QUOTED PASSAGE>
****************
Increased fat oxidation with high fat feeding could be another contributing factor to explain the conflicting findings of triglyceride content and GPAT1 data in our study. High fat states, such as ob/ob models, have shown an increase oxidative capacity with a simultaneous increase in fatty acid oxidation [75]. This high fat effect on fatty acid oxidative capacity gave reason for measuring LCAD, a marker of fatty acid oxidative capacity. Further, AMPK activation is known to influence mitochondrial biogenesis in both skeletal muscle [38, 39, 55] and in adipose tissue [76]. Interestingly, we did not see an increase in either citrate synthase activity or cytochrome c content with either high fat feeding or chronic activation of AMPK in the liver. However, a significant increase of LCAD with high fat feeding was observed. The increase seen in LCAD is consistent with the high fat effect expected but the chronic AMPK activation effect was not apparent from the data. Therefore, the issue of how the chronic effects of AMPK activation lead to a decrease in hepatic triglyceride accumulation remains to be resolved.
****************
SET OF TASKS>
1. In the passage on liver fat and AMPK activation, what changed significantly with high fat feeding?
2. Please carry the passage on liver fat and AMPK activation forward, starting after its last sentence.
The data that comes next is separate material and has no connection to the text about liver fat and AMPK activation.

COLLECTED DATA>
****************
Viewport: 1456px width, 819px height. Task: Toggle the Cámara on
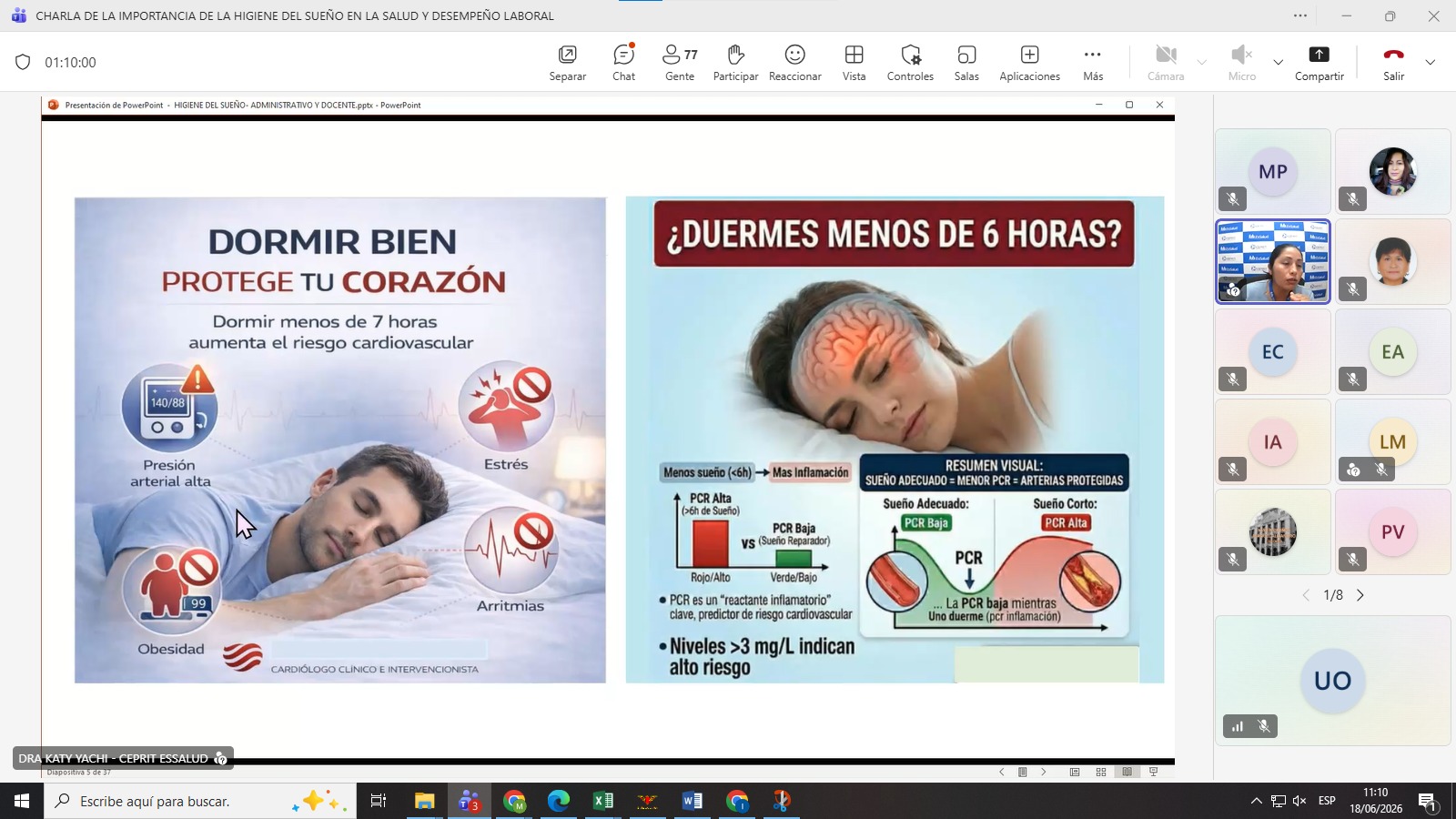[x=1166, y=63]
****************
RESPONSES BY ITEM NUMBER>
1. LCAD, a marker of fatty acid oxidative capacity, increased significantly with high fat feeding.

2.
It is important to note some of the limitations in our study. First, our study did not investigate the acute regulation of GPAT by AMPK noted in other studies. AMPK has been shown to have an acute inhibitory effect on GPAT1 activity as shown in previous studies, which is likely due to phosphorylation of GPAT1 [5, 24, 26, 77]. This acute effect was not the focus of our study, and it is not known whether this played a factor in overall triglyceride accumulation. The reduction in triglycerides could be explained solely by the acute inhibition of GPAT by AMPK. Second, the fat in the high fat diet used in this study was composed of olive oil and flaxseed oil and was not a typical composition for a high diet (see Methods) due to use of tissues from animals in a companion study. This may influence fat accumulation patterns seen in our study and/or responsiveness to AMPK. Therefore more work could be done to see if our results in the chronic setting were unique to the type of fat used in our study.

Conclusions

Given the current trends in lifestyle and dietary habits, the prevalence of NAFLD and the development of NASH are likely to continue to increase. AMPK is widely recognized as a central regulator/sensor of cellular energy metabolism and when activated, is known to limit hepatic fat accumulation. Thus, AMPK is an attractive target for potential therapeutic interventions designed to treat excess fat accumulation in the liver.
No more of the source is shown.